Does not look as a good solution.

>    Files
>
>    One process writes to the end of a file, the other reads
>    from the end of the file? - I never tried this, don't know
>    if it is guaranteed to work that one process can detect and
>    read, whether the other has just appended something to a file.
>
>    What if the processes run very long and the files get too
>    large? But OTOH this is very transparent, which makes it easy
>    to debug, since one can open the files and directly inspect
>    them, or even append commands manually with »copy con file«.

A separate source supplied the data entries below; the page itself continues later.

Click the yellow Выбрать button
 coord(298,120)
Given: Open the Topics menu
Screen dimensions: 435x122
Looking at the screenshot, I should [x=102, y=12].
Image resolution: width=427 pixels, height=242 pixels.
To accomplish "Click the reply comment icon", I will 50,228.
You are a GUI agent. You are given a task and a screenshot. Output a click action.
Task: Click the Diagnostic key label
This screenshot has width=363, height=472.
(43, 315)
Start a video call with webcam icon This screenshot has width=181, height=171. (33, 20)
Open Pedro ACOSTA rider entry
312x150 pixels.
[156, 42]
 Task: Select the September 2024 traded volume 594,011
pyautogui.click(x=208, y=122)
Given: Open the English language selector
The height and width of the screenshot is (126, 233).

It should work, but it will be slow.

>    Sockets
>
>    This is slightly less transparent than files, but has the
>    advantage that it becomes very easy to have the two
>    processes running on different computers later, if this
>    should ever be required. Debugging should be possible
>    by a man-in-the-middle proxy that prints all information
>    it sees or by connecting to the server with a terminal.

That would be my choice.


>    JNI
>
>    JNI might be used to access code written in C or
>    ABI-compatible languages. This should be fast, but I heard
>    that it is error prone to write JNI code and needs some
>    learning (code less maintainable)?


JNI would mean single process.

It does fit with your problem description.

JNI is a bit tricky, but it is not more difficult than
many other things. But since Java programmers very rarely
use JNI, then most Java programmers never learn JNI properly
with the expected result. You could learn JNI if you need to.